BY LINDA STEVENSON, PhD, RN, FNP-C, PEDIAQ Chief Nursing Officer
What happened to your wonderful child who would happily eat whatever was put in front of them? Now “it tastes funny” or “it’s orange”, or “I only want macaroni” is all that you hear. They seem to live on air. It can be very frustrating and worrisome for any parent.
Toddlers are seeking independence, developing skills to feed themselves and exerting control over their food choices. They are developing food preferences and eating habits. They love the feeling of success when they can control at least one small aspect of their lives. All this is happening at a time when there are increased energy and nutrient requirements. Strategies such as nagging or making deals don’t work in the long run. Children who learn to negotiate and make deals for eating, learn to make deals and expect rewards for doing other things such as going to bed on time or brushing their teeth, or getting ready for school. They quickly learn everything is negotiable and they have power.
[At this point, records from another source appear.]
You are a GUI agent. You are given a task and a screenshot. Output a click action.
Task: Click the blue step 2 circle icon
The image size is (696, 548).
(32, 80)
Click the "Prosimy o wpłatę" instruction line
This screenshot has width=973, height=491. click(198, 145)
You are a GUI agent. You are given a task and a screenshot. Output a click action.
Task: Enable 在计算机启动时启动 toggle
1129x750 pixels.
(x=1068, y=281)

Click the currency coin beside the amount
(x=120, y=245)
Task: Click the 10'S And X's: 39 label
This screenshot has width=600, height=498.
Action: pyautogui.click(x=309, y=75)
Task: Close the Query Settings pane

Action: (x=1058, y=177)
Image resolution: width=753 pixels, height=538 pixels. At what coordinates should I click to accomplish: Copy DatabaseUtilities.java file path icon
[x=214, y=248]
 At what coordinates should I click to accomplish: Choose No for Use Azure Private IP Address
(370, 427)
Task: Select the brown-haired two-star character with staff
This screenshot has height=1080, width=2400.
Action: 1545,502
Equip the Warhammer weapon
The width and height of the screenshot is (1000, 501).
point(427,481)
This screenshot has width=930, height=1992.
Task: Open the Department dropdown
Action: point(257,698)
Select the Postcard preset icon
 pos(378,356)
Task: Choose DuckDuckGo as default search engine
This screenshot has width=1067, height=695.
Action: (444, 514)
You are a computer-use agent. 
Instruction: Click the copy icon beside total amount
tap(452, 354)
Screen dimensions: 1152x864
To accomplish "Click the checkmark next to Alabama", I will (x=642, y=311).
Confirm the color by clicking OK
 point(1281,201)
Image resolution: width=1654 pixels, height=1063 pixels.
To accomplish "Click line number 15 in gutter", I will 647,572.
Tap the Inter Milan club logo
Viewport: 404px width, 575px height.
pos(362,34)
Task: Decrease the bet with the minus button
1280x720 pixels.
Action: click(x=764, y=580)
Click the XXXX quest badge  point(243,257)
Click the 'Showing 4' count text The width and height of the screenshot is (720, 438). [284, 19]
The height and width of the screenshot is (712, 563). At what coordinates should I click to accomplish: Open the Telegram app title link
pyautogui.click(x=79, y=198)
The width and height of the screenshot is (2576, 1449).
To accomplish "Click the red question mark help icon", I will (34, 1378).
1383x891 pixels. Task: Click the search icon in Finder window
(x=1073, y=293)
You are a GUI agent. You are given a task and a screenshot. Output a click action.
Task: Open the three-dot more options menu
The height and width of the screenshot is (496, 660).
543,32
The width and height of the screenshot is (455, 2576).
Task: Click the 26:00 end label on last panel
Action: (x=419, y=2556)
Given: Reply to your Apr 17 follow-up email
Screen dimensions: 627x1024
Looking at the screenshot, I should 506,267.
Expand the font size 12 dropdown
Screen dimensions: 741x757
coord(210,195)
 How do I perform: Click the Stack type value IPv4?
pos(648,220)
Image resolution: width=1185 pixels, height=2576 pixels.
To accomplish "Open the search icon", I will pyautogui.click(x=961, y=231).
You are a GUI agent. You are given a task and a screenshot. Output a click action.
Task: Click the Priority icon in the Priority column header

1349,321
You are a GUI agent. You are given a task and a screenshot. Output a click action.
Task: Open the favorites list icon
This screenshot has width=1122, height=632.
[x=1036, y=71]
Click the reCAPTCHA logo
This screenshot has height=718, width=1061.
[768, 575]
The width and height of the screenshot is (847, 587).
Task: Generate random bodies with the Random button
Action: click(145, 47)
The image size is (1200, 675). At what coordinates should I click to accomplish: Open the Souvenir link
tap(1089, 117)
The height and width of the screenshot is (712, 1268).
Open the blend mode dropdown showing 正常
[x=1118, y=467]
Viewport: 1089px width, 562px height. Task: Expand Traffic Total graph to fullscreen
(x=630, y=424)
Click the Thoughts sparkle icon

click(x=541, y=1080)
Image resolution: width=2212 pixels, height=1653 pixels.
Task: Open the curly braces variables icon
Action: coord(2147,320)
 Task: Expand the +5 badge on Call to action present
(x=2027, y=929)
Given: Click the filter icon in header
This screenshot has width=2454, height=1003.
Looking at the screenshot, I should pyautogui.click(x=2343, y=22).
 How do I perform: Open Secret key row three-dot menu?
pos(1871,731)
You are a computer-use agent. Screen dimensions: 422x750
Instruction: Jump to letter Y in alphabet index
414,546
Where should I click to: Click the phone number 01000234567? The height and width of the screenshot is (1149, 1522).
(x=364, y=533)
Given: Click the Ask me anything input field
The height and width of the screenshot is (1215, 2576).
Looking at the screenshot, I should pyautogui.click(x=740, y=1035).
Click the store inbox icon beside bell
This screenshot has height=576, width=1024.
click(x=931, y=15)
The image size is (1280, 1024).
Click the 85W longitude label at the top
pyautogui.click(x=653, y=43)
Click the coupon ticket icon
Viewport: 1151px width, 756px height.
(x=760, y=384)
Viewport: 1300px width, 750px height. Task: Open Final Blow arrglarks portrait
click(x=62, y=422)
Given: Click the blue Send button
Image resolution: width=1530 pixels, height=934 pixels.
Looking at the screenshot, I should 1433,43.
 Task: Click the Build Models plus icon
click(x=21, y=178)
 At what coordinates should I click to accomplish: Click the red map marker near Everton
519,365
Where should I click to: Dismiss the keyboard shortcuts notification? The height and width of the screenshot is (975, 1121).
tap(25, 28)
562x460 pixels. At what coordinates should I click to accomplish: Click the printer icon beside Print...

So what is a parent to do? First, remember that mealtime is more than about eating. It is a time of socialization, a time to build relationships as a family. Create routines around meal and snack times. As soon as they are able, have infants and toddlers sit at the table for family meals. This is a time for conversation that involves all, learning about everyone’s day, and a time for electronics to be off (phones, TV’s, computers).
Serve small portions. Serve new foods along with favorite ones. Try serving veggies with a favorite dip or sauce. Cut foods into shapes. Set your menu for the week and have your picky eater help with choosing the foods. Let them help with prep based on their age; even toddlers can help set the table, arrange carrots on a plate with a dip, or put fruit in a bowl after you have cut it up. Adding finely chopped or pureed vegetables to spaghetti sauce, or adding cauliflower, turnips and squash to mashed potatoes are a great way to get extra veggies to your child. The ‘polite one bite’ rule that many parents have is great but don’t push it farther. Remember that you have to offer a new food at least 10-15 times before children will become accustomed to the taste and eat it.
Other parents are a wonderful resource for finding ways to get your picky eater to eat healthy. One mother shared that she would puree chicken with a little unsalted chicken broth to add to the cheese sauce for mac & cheese. It was a great way to get protein in to her child who would only eat mac & cheese. Her child is now 13 and he eats everything but there was a lot of worry early on. Roasting vegetables can bring out their sweetness and using lemon can decrease the bitterness of some vegetables such as broccoli or brussel sprouts. Young children have many more taste buds than an adult; this plays a role in why they refuse certain foods.
Dessert is often used as a bargaining chip with children. If dessert is a part of your family meals then treat it as a part of the meal not something special that you get after you have eaten what you really don’t want. You want to take away the power of the sweet. You can also try substituting fruit and cheese as a last course.
What about school lunches? Is it okay if your child wants the same chicken or pbj sandwich every day? As long as you add other nutritious foods to the lunch such as fruit or cut up veggies for dipping etc. they will be fine. And at some point they will venture to other foods, particularly if they have been exposed at home. Also, sometimes they want a particular food because they know they can get it eaten in the short time they have for lunch, or because their best friend also eats that meal at lunch.
But what about the child who never wants to eat at the table with the rest of the family? Keep a journal about everything your child eats and drinks daily for a 2-week period. Sometimes what you will find is that your child drinks juice or milk or Gatorade all day and so they get full on all the liquid and sugar and are not interested in food at mealtime. Others may be snacking on goldfish or other small crackers and so they really do not feel hunger and consequently don’t want to eat. Set meal and snack times so your child has a chance to get hungry. Kids do not need to walk around with a tumbler of juice; this sets them up for eating problems as they age.
When should you be concerned? Most picky eating behaviors are part of normal growth and development but if your child is not meeting their developmental or growth milestones your pediatrician will have noticed and will be discussing therapy options particularly if there are sensory issues. When eating preferences make it difficult for your child to eat with others, or they have increasing social anxiety with meals, or other altered behavior it is time to explore working with a therapist, both nutritional and psychological.
Remember most of the time picky eating resolves as your child ages. Although it is your job to provide healthy food choices and pleasant meal and snack times, it is your child who gets to decide which of the foods and how much to eat. Try to keep mealtime from becoming a battleground, as research has shown that forcing a picky child to eat worsens the picky behavior. Your goal is to teach that all foods are okay in moderation; this creates a healthy eater who knows when they are full and enjoys a wide variety of foods.